Won't make it to DC, but will make it to G8 in Hunstville, Ont June 25-26 and G20 in Toronto, Ont june 26-27.


----------



## HIS HERO IS GONE

hell yeah! I will totally see you in Canada then. I've been planning on that for about a month now. Supposedly it's going to be the biggest police operation canada has ever seen which means more than 16,500 law enforcement officers (which was in Vancouver).


----------



## wizehop

If you want to stop them why not kill them..breaking a few windows and protesting wont even put a dent in there day.


----------



## veggieguy12

Yeah, *HIS HERO IS GONE*, I support your attitude, but I agree with *wizehop*: the strategy and tactics that have thus far been employed can't honestly/objectively be regarded as anything but futile and utterly ineffective.
If you don't want to be an assassin, that's one thing, but if you want to stop these people, marching in the streets doesn't seem to do the trick. And would anyone really think that it could, _especially_ given the last few years of Protest:Repression we've seen?
Time for any 'Movement' to grow up, mature into genuine Resistance.


----------



## wizehop

The thing is the "bad guys" Kill to get what they want (among other things). These movemnts need real objectives. Protesting is straight up masterbaition. In my eyes if people who show up to protests had to put there life on the line most of them would stay home....


----------



## HIS HERO IS GONE

I agree with both of you 100% about just marching and breaking windows not being entirely effective but sadly I don't think we're nearly well enough organized let alone have enough people to actually form a genuine resistance, veggieguy. I also think that not going because of defeatist attitudes is worse than atleast costing the city more than it already had to put out for security. People need to atleast display their outrage. In order to form a genuine resistance, it's also my belief that protests help in that they inspire others who are new to it and it is a good way to meet people who want a world atleast similar to what you're fighting for. And from there, we can get together with those same people that we've met through protesting (or elsewhere) and start meeting in between summits/protests to work on our tactics against the state. Because you're a 100% right that we need more and new tactics than just breaking windows, and educating people is one of the most important that many anarchists have no interest in doing. BUT, i'd have to disagree wizehop, that these movements need real objectives. We have VERY real objectives, we just need more tactics and resources to reach those objectives and we NEED to start getting more serious.


----------



## HIS HERO IS GONE

And also wizehop, just like your signature says, Freedom lies in pastimes that are a bit odd and slightly illegal! When we do get our one chance every so often to mobilize with 100s of us to strike back at the state, they are moments of liberation. I know when I'm running in the streets with 400 people all in black and people are striking blows back at the corporations who are controlling our lives, it feels quite liberating and moving. It's our chance to do it in broad daylight while the cops are watching and do nothing about it. I feel much freer doing that, than typing on this computer that helps perpetuate globalization and domestication and all that jazz.... Constructive criticisms are appreciated though! We need to start calling ourselves out on our own flaws, and find ways to fix them!


----------



## Nobody's Driving

i don't really think anyone is really under the impression that anti-summit convergences, protests, etc. are going to topple international financial institutions anymore. but riots are great!


----------



## veggieguy12

HIS HERO IS GONE said:


> ...I don't think we're nearly well enough organized let alone have enough people to actually form a genuine resistance, veggieguy. I also think that not going because of defeatist attitudes is worse than atleast costing the city more than it already had to put out for security.

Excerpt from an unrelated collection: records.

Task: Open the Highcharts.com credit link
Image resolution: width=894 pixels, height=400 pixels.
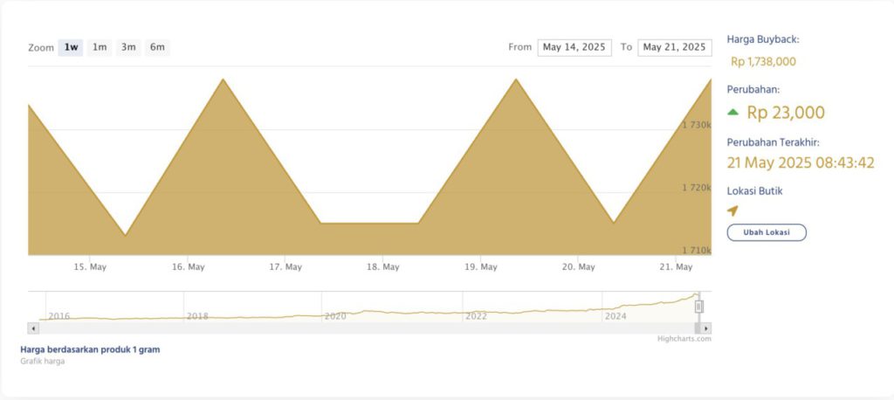Action: [x=684, y=339]
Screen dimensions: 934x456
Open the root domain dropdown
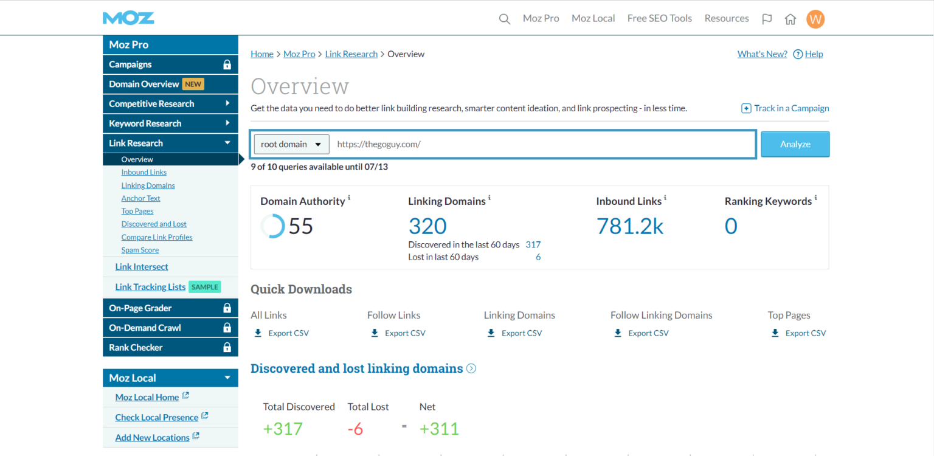[x=291, y=144]
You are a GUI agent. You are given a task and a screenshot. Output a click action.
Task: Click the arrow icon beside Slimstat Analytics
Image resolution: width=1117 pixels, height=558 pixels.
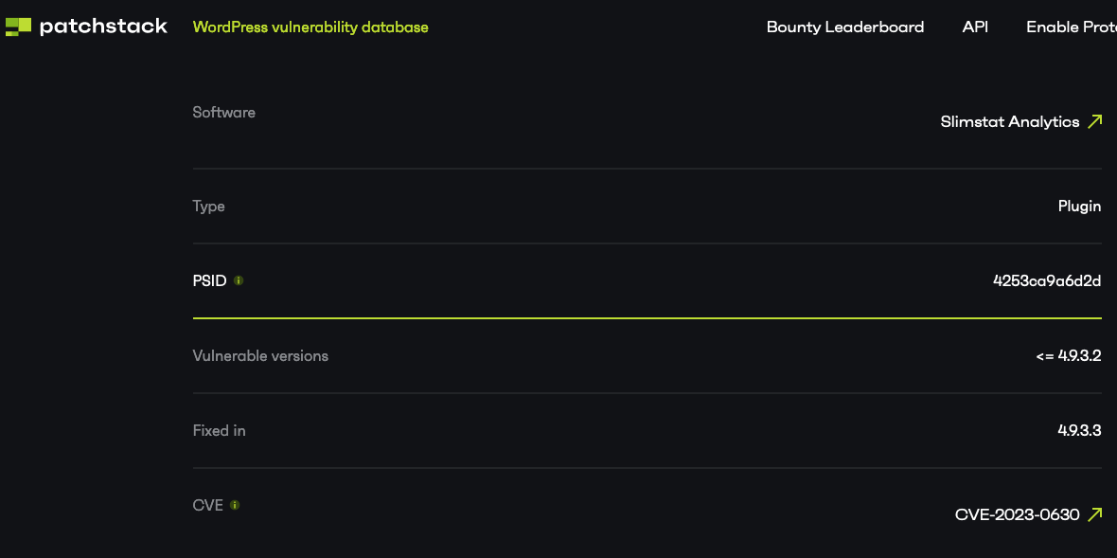[x=1095, y=121]
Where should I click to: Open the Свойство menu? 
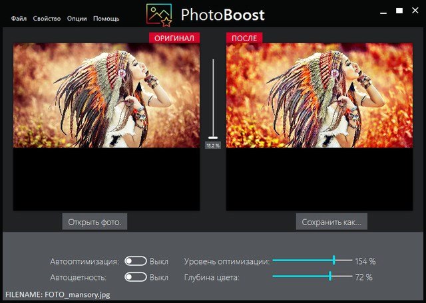(x=47, y=19)
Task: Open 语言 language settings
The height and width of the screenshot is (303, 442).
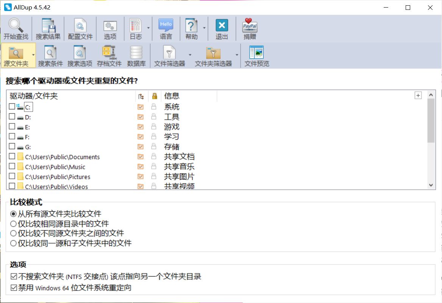Action: coord(166,29)
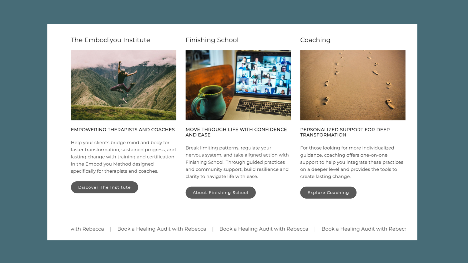The height and width of the screenshot is (263, 468).
Task: Select the Finishing School heading
Action: pyautogui.click(x=212, y=40)
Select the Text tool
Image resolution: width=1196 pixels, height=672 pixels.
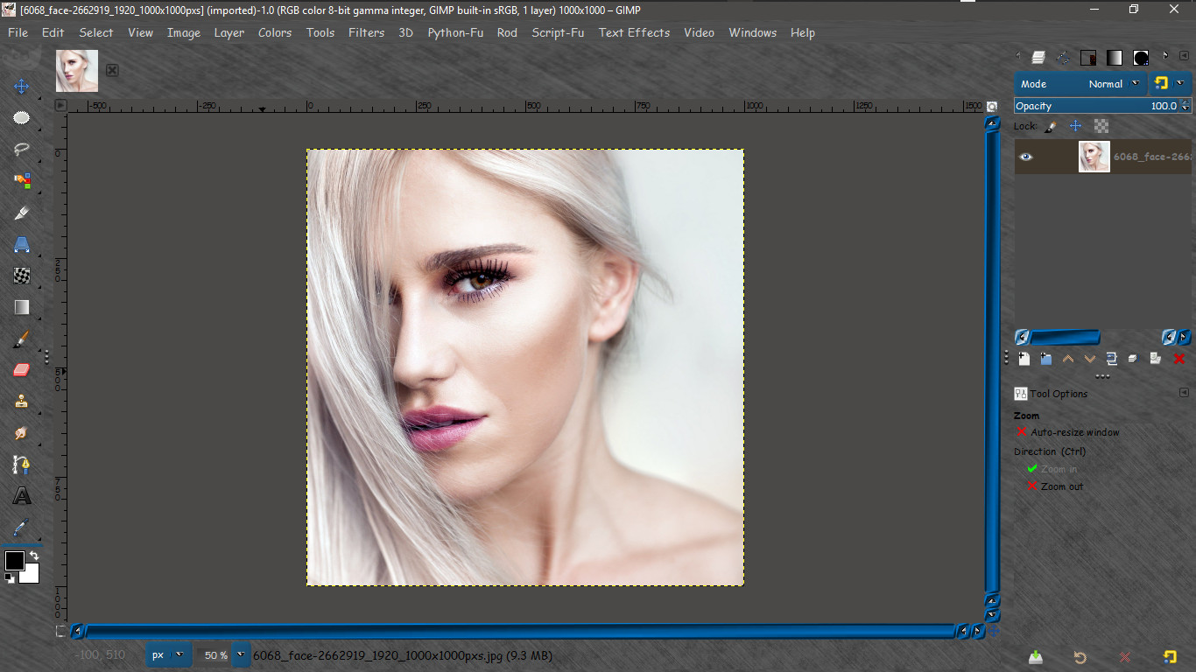tap(22, 496)
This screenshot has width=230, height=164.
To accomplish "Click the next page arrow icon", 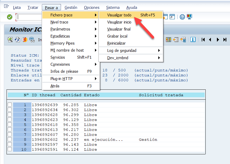I will click(x=218, y=40).
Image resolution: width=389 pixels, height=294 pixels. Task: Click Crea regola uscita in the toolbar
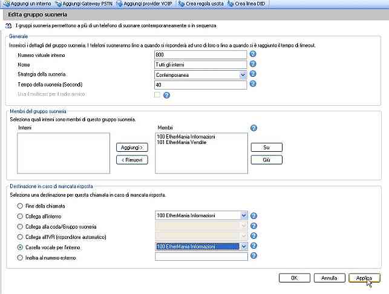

Well, I respectfully suggest that you consider the infiltration of police into 'movement'/anarchist groups, the presence of _agents provocateurs_, and the financial and energetic sacrifices that all involved 'rebels' will commit, and determine if it's worthwhile. I don't see it coming out ahead on a Costs In:Benefits Resulting analysis.
Predictably, there will be at least one "URGENT: donate to save Joe Riutt!" appeal for financing someone's legal defense against ludicrous charges, and mass-arrests that will consume the time and energy and money of dozens or hundreds, even if they are vindicated years down the line. And it just doesn't effectively, practically, tactically do anything to advance your goals, if I correctly understand your goals.



HIS HERO IS GONE said:


> In order to form a genuine resistance, it's also my belief that protests help in that they inspire others who are new to it and it is a good way to meet people who want a world atleast similar to what you're fighting for. And from there, we can get together with those same people that we've met through protesting (or elsewhere) and start meeting in between summits/protests to work on our tactics against the state. ...educating people is one of the most important that many anarchists have no interest in doing.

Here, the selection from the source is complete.